As students converse between classes, there are often complaints of a class, saying it’s useless to make it required, and that they’ll never need to use it again outside of school. For example, all students at Conway Springs High School are required to have three years of math and science. Students’ complaints are often based off of core classes, such as math and science, which become more advanced as the years go by. Physics, Chemistry, Trigonometry, and Calculus are advanced math and science classes that not every student will use later on in everyday life and in their careers.

 Dr. Bruce Umbaugh, a philosophy professor at Webster University in St. Louis, Mo. is against the idea of making core classes electives. Umbaugh emphasizes the fact that students concentrate so hard on what they’ll select as a major that they often overlook the importance of learning general skills like problem solving, communicating effectively, and analyzing information, which are often gained through general education classes, including upper-level math and science.

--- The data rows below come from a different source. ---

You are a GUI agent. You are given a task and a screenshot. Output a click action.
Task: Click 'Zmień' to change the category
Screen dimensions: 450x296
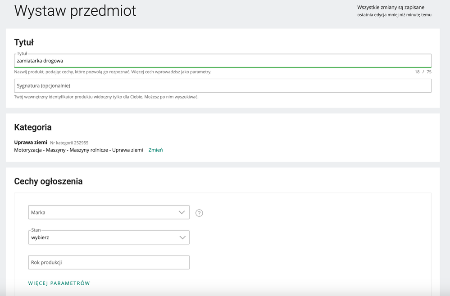tap(155, 150)
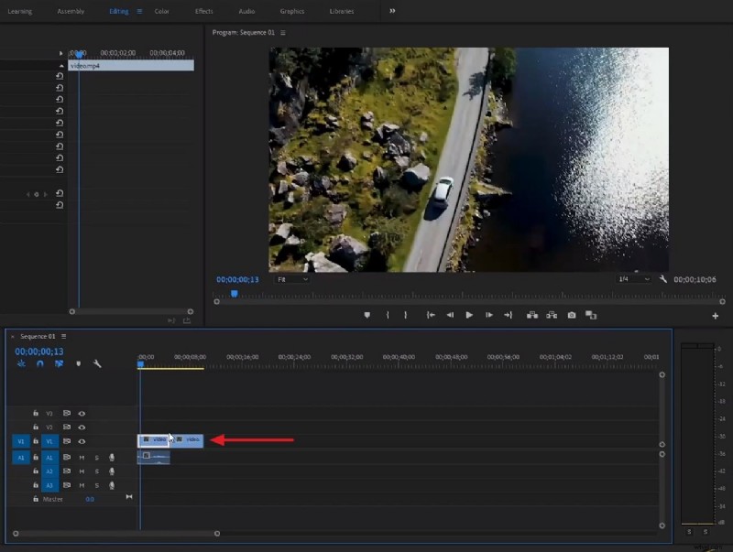Toggle visibility eye on track V1
Image resolution: width=733 pixels, height=552 pixels.
82,440

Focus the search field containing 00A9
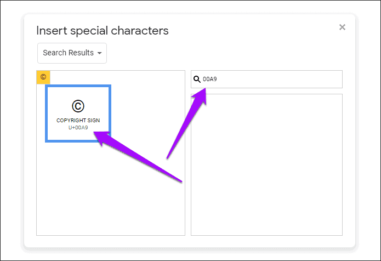(x=266, y=79)
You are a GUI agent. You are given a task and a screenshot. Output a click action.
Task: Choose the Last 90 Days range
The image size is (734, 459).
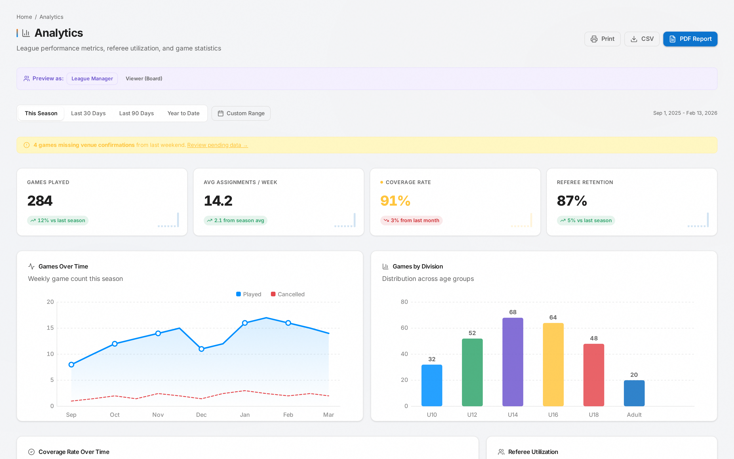click(x=136, y=113)

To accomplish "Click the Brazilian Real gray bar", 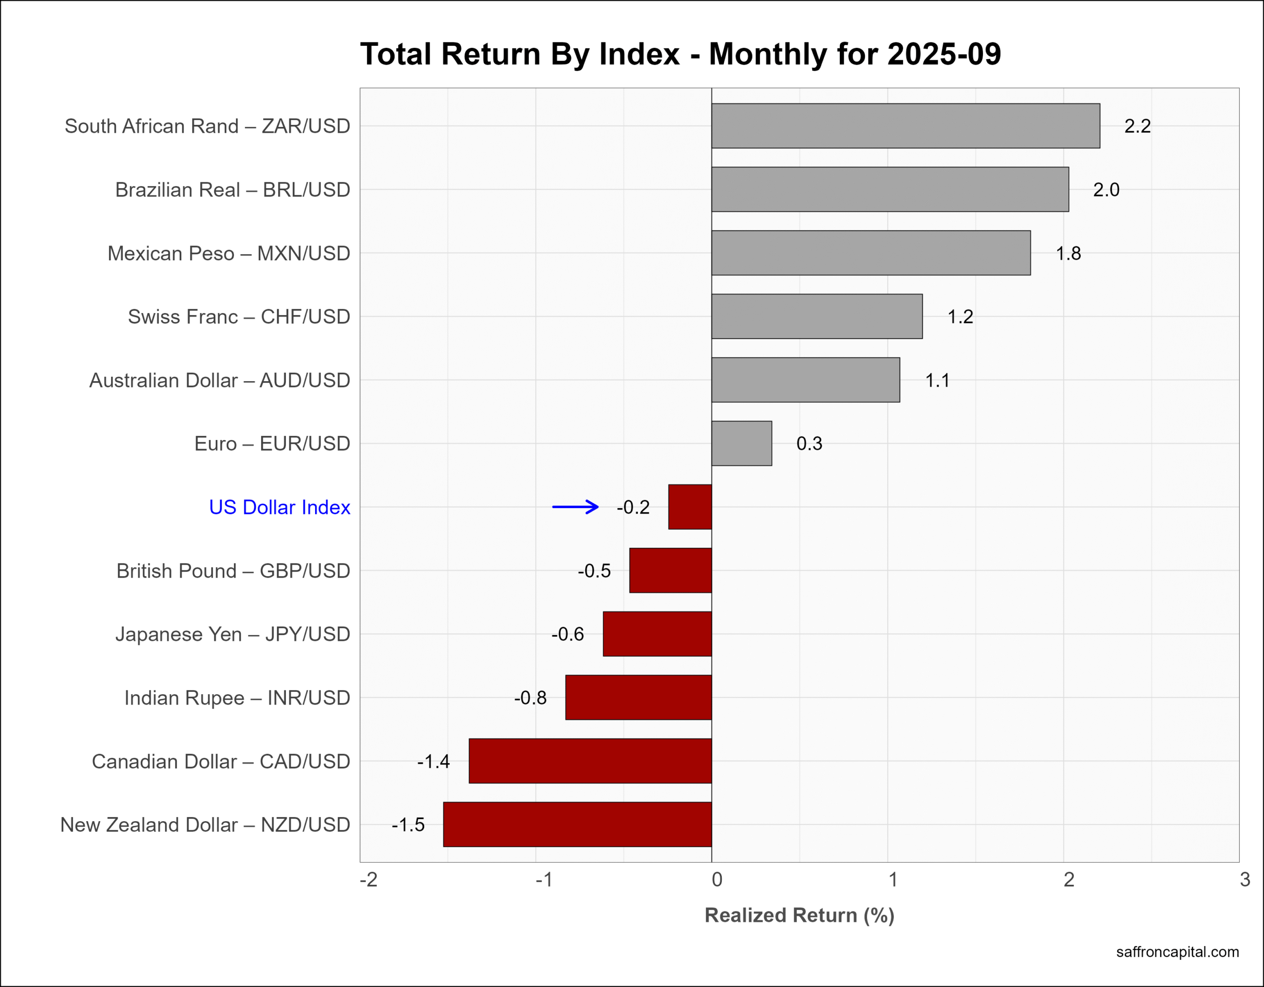I will pyautogui.click(x=890, y=189).
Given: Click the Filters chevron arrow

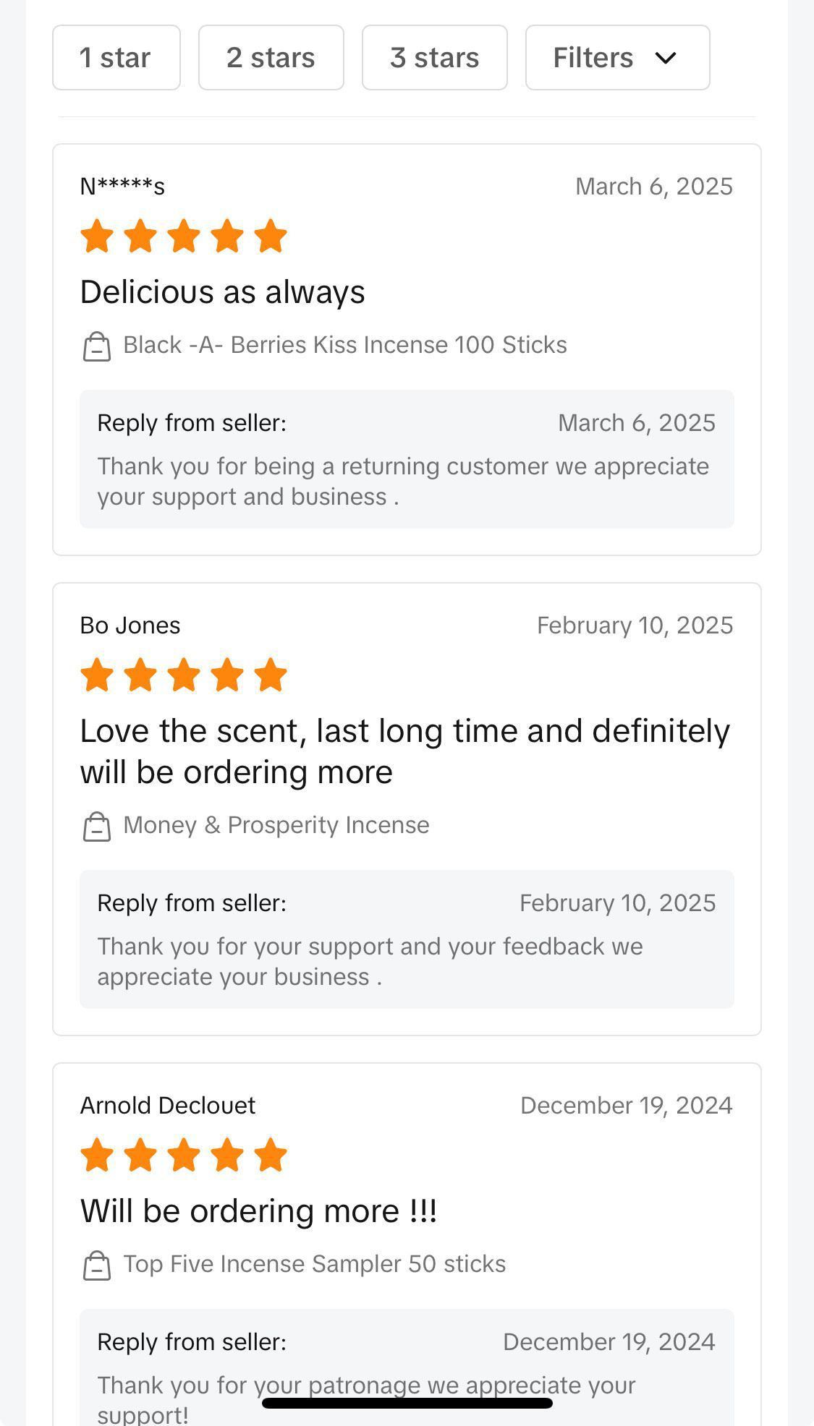Looking at the screenshot, I should tap(666, 58).
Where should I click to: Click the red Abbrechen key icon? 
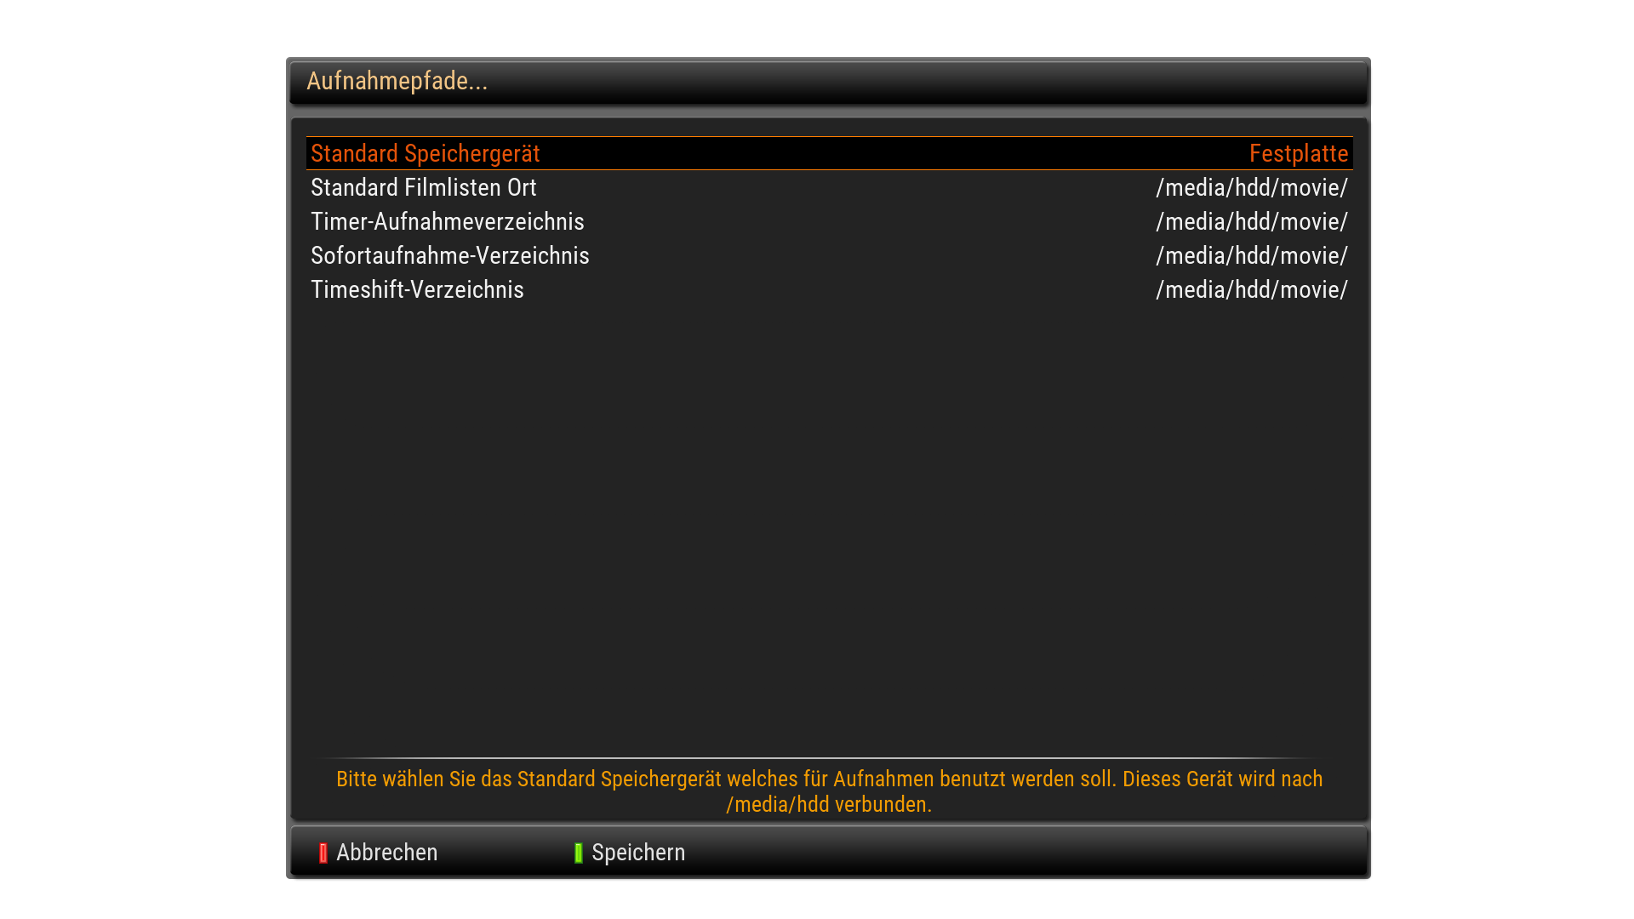point(323,853)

On the other hand, College professors, such as Paul Hanstedt, an English professor at Roanoke College in Salem, Virginia, believes these classes “go hand in hand with each other and are very important”.

However, the advanced classes that we are required to take focus on certain scenarios that deal with that field of science or math. You won’t need to know how to do a complex chemistry or calculus problems to know how to solve a problem that may come up in your art career. This is why I think that advanced classes of the core subjects should be an elective, not a requirement.

Although I understand that general skills such as Dr. Umbaugh mentioned can be learned through these classes, I think they are so fact-based that teachers don’t have the time to allow students to learn them because they are so busy memorizing facts. These subjects require so much understanding of the basic, multiple choice type knowledge that there is not the opportunity to learn through essays and projects that require broader understanding.